━━━━━ INPUT DATA ━━━━━

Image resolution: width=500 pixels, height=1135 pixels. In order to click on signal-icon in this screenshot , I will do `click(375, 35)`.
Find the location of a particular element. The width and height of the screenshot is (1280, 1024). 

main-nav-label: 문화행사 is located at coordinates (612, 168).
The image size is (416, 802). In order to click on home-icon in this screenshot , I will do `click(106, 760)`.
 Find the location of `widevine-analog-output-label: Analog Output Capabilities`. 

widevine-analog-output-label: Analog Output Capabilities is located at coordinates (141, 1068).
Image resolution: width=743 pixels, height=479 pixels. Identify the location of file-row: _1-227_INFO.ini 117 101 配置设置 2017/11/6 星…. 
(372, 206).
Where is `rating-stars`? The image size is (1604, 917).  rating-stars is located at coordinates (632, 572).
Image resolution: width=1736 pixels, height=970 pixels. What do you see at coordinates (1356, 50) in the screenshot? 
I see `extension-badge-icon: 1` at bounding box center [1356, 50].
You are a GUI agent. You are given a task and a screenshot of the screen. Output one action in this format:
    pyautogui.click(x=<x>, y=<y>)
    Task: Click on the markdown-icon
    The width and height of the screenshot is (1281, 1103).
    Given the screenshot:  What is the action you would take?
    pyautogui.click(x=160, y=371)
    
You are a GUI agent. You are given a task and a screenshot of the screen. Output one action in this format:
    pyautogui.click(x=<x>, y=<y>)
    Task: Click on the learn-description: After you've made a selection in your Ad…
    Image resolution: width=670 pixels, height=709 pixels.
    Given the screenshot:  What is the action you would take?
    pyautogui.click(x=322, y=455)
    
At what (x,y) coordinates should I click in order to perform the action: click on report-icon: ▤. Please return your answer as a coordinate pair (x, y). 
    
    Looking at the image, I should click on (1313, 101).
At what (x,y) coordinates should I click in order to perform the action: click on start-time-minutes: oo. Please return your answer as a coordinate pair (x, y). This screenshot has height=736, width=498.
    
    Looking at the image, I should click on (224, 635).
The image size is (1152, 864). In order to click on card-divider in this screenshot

━━━━━

• **EXERCISE GOAL**
Report each line of the material above in which the string "screenshot" appears. Treat uppercase and lowercase as different.

• **SOLUTION TO THE PROBLEM**
Image resolution: width=500 pixels, height=1135 pixels. In order to click on signal-icon in this screenshot , I will do `click(375, 35)`.
Find the location of a particular element. The width and height of the screenshot is (1280, 1024). 
The image size is (416, 802). In order to click on home-icon in this screenshot , I will do `click(106, 760)`.
Image resolution: width=1736 pixels, height=970 pixels. What do you see at coordinates (1356, 50) in the screenshot? 
You are a GUI agent. You are given a task and a screenshot of the screen. Output one action in this format:
    The width and height of the screenshot is (1281, 1103).
    Given the screenshot:  What is the action you would take?
You are a GUI agent. You are given a task and a screenshot of the screen. Output one action in this format:
    Given the screenshot:  What is the action you would take?
At what (x,y) coordinates should I click in order to perform the action: click on start-time-minutes: oo. Please return your answer as a coordinate pair (x, y). This screenshot has height=736, width=498.
The image size is (1152, 864). In order to click on card-divider in this screenshot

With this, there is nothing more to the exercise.